If you have multiple outcomes, you actually have multiple meetings. It’s okay to have a series of short meetings to address different topics, but it is best to frame them as separate topics that open and close.

The worst case is to bring only a problem and not have a clear outcome at all. A problem alone isn’t enough to have a meeting. “We need to make progress on this project” is not a good meeting frame.

Tell people upfront what you need from them

It should be clear to everyone at the very start why they are there and what you need from them. We think that because we know what we want from the meeting, other people do as well. Unless you tell them, they don’t know.

The “ask” in a meeting can usually be expressed as a simple verb phrase. For example:

  • “I need you to give me feedback on this proposal.”
  • “I need you to approve the design.”
  • “I need you to tell me if you have any objections or concerns about…”
Bring a proposal

Meetings should mostly start with a proposal towards a solution. Don’t show up empty-handed with only a problem. That tends to lead to chaos.

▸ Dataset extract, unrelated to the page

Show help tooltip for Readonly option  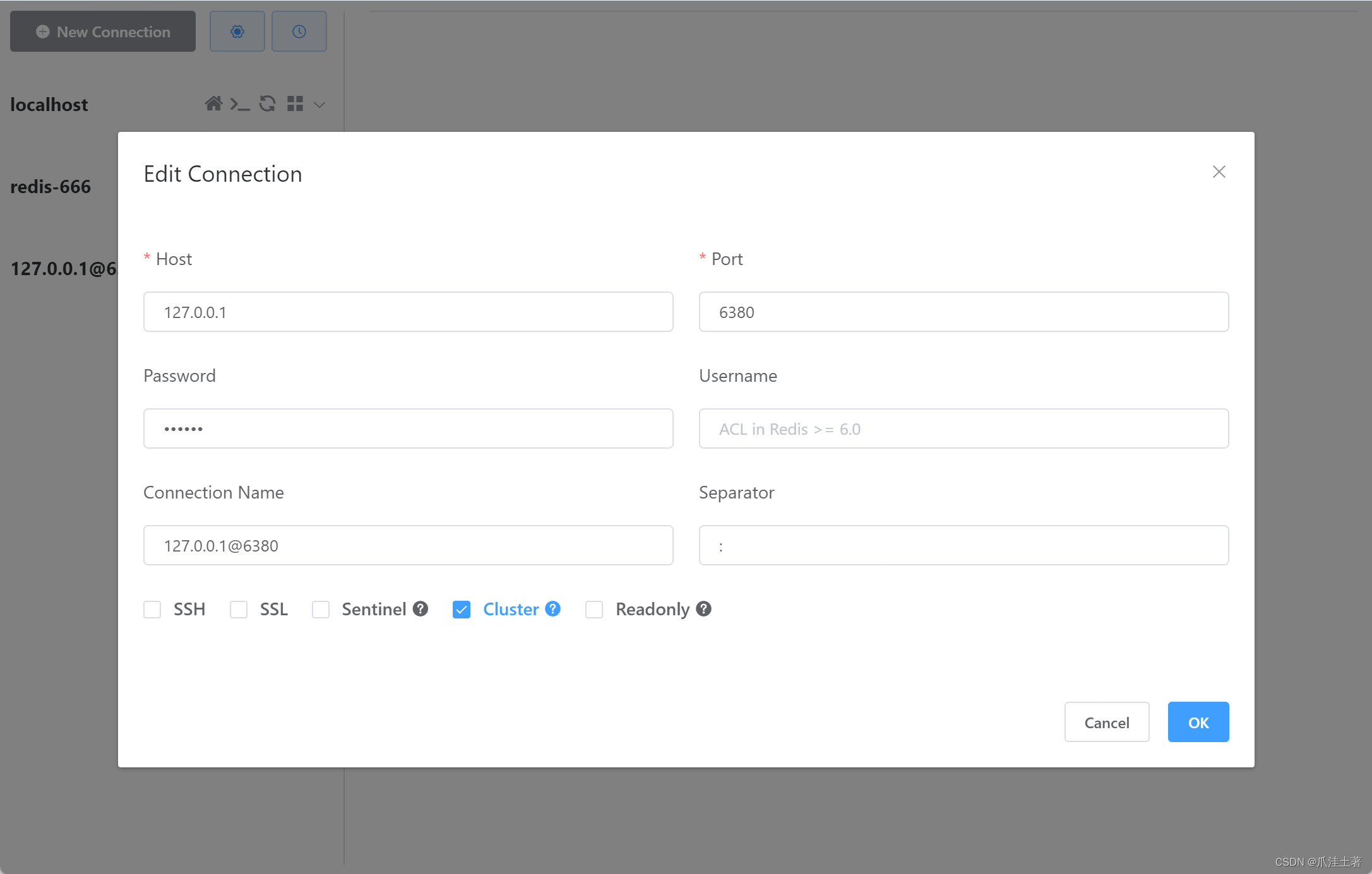[703, 608]
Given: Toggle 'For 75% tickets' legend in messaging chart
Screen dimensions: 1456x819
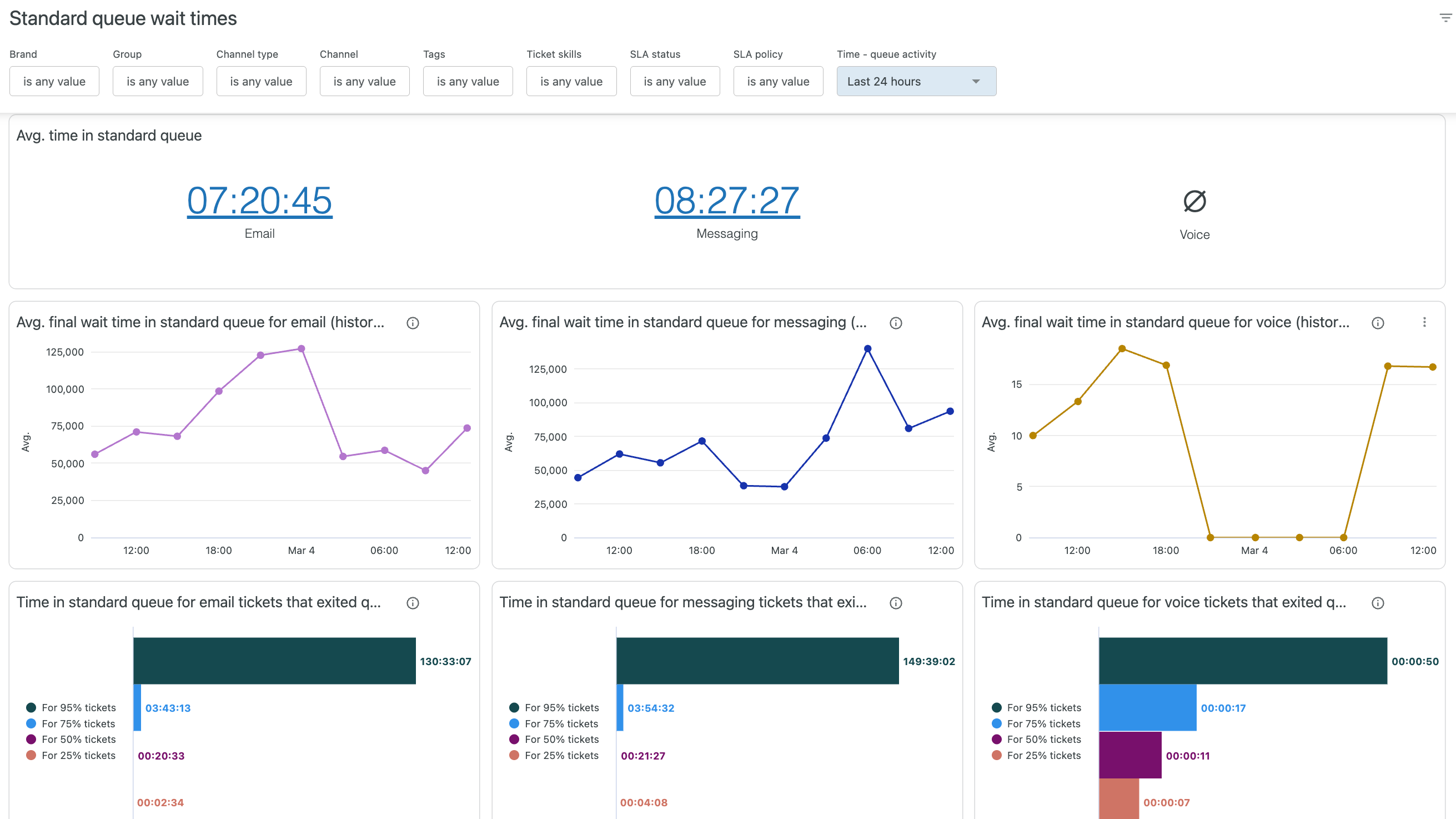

Meetings should not be brainstorming sessions where you share a vague problem with a group and then ask them to solve it together. There are some cases where an explicit brainstorming session can be helpful, but there is an art to running that kind of meeting, and they should be explicitly framed as divergent (generating many ideas) meetings and not convergent (finding a single answer) meetings.

Since 99% of meetings are convergent, they should start with a proposal that others can comment on, expand on, approve, or challenge.

For example, instead of planning a meeting to “figure out what we should do about the EOD/AOD rotation”, do some research, write a short proposal, and plan a short meeting with a few key stakeholders to get feedback on how to improve it, or to get a final decision.

Iterate

If the outcome of the meeting is that your proposal is lacking some key criteria or considerations, then go back, rework, and schedule another short focussed meeting. Don’t try to solve all the problems in real-time in the meeting with the whole group.

Keep it short

Parkinson’s Law implies that a meeting will take up as much time as you give it. It is amazing how much more efficiently you work when you give yourself less time to do so.

Unless you are very certain that a meeting needs to be longer, plan a shorter one, and make sure it is clear and focussed.

Stay on track

Notice when a conversation is no longer serving the purpose of the meeting, and create a culture of simply calling people back into focus.

Come prepared and start on time

A meeting can start on time in a focussed way if the inputs needed for the meeting are prepared upfront.

Some examples:

  1. Is the meeting room booked?
  2. Have the proposal documents been shared?
  3. Have the context, problem, and goal been shared up-front?
  4. Did the meeting leader join the meeting early in order to share the screen so everyone else can get started when they arrive?
Wrap up the meeting with a short summary and next steps

This ensures that everyone is on the same page about what just happened and what to expect from the outcome of the meeting.

“We’ve decided to take approach A. I will ask Dan to prepare a design proposal and book a meeting in two weeks to review the design with you all.”

A meeting should have clear inputs and outputs

Notice that the above is essentially saying that both the inputs and outputs for a meeting should be clearly defined, so that the meeting can function effectively. Good communication and good software design share very similar principles.

Fix what bugs you

If the structure, format, or content of a meeting isn’t working for you, propose a better alternative. What doesn’t work is either simply suffering in silence, or complaining but not solving the problem. Neither of those lead to improvements.

Conclusion

While framed in the context of meetings, most of these ideas apply to any kind of conversation or digital interaction.

When you walk up a colleague or post on Slack to get help, try saying something like: “I’m working on issue X, I’m running into problem Y, and I need your help to unblock me. I’ve tried doing Z, but it isn’t working. Can you tell me what you think I might be missing?

Notice the clear ask there.

Let’s have fewer, shorter, but better meetings.